I'm hoping to prove it's viability by building a 3D game engine on top (similar to Blitz3D) that used OpenGL underneath, not thought too much about this at the moment. I do recognize that a new language is no good without an adequate well thought out library (NeWS's biggest problem was an immature library).
It will all be open source, just like Linux was/is. It should be possible to write portable applications
across platforms, embed it into browsers and other applications. I probably won't release anything for
another two years until everything runs well on a couple of platforms.
The syntax I'm working on is minimalistic, no static types, little in the way of variables and arguments (being stack based). It's a language for individual smart programmers, without being unreadable, who just want to get the job done. I'm tired of languages that pander to large teams of mediocre programmers.
- AndrewN
You might want to consider writing a back-end for SWIG to support your language, which will make it easy to plug in new primitives and integrate libraries with your language. That will sure save you a lot of work, and enable developers to easily plug their own stuff in! SWIG lets you write interface definition wrappers for libraries (and can even use C++ header files directly, or you can tailor the interface by simplifying and modifying them with annotations), and SWIG automatically generates all the glue code for a wide range of languages, or pure xml that describes the interfaces for other tools to grok. There's an API for extending SWIG and writing new back-ends.

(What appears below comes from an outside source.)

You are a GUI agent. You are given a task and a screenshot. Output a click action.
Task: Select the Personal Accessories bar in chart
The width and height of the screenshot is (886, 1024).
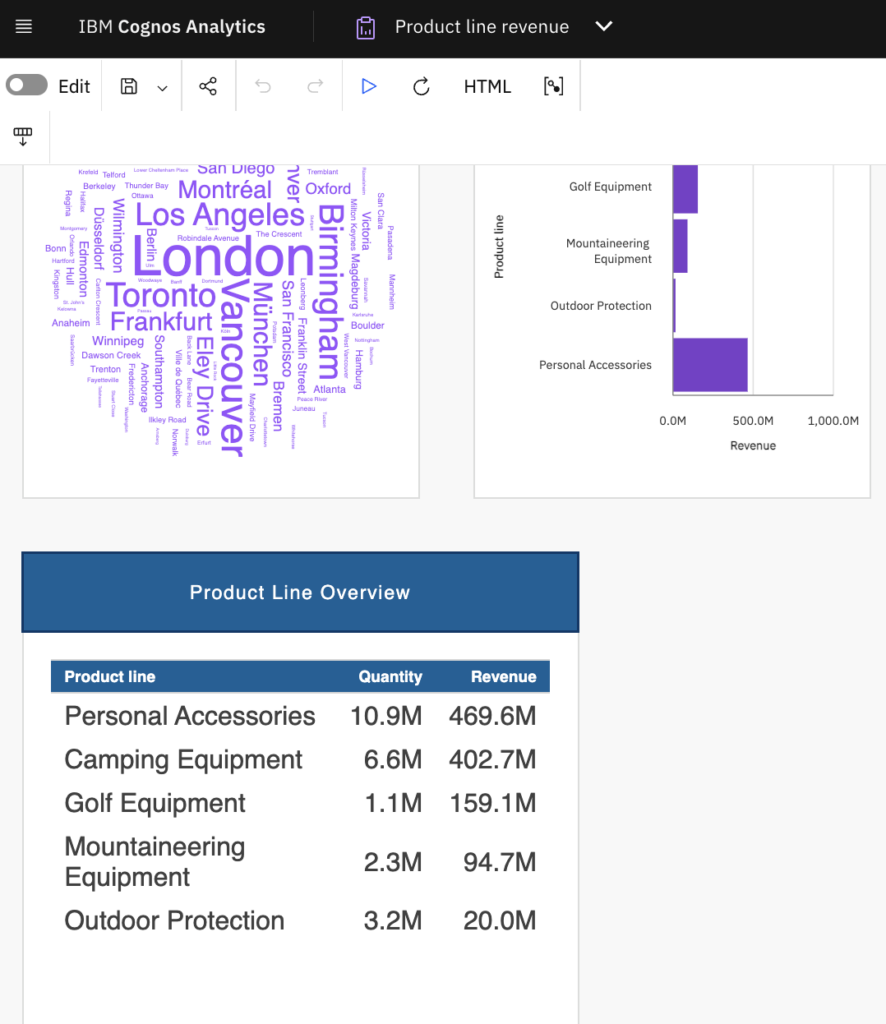710,365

SWIG is brilliantly and practically designed, and deals well with harsh realities and nuances of C++. It totally rocks!
For a great example of a complex library exposed to scripting languages via SWIG, check out the Intel Open Source Computer Vision Library, which plugs into many scripting languages by describing its APIs to SWIG. If you wrote your own language back-end, you'd be able to SWIGify an OpenCV interface to your own language, as well as any other library that has a SWIG interface.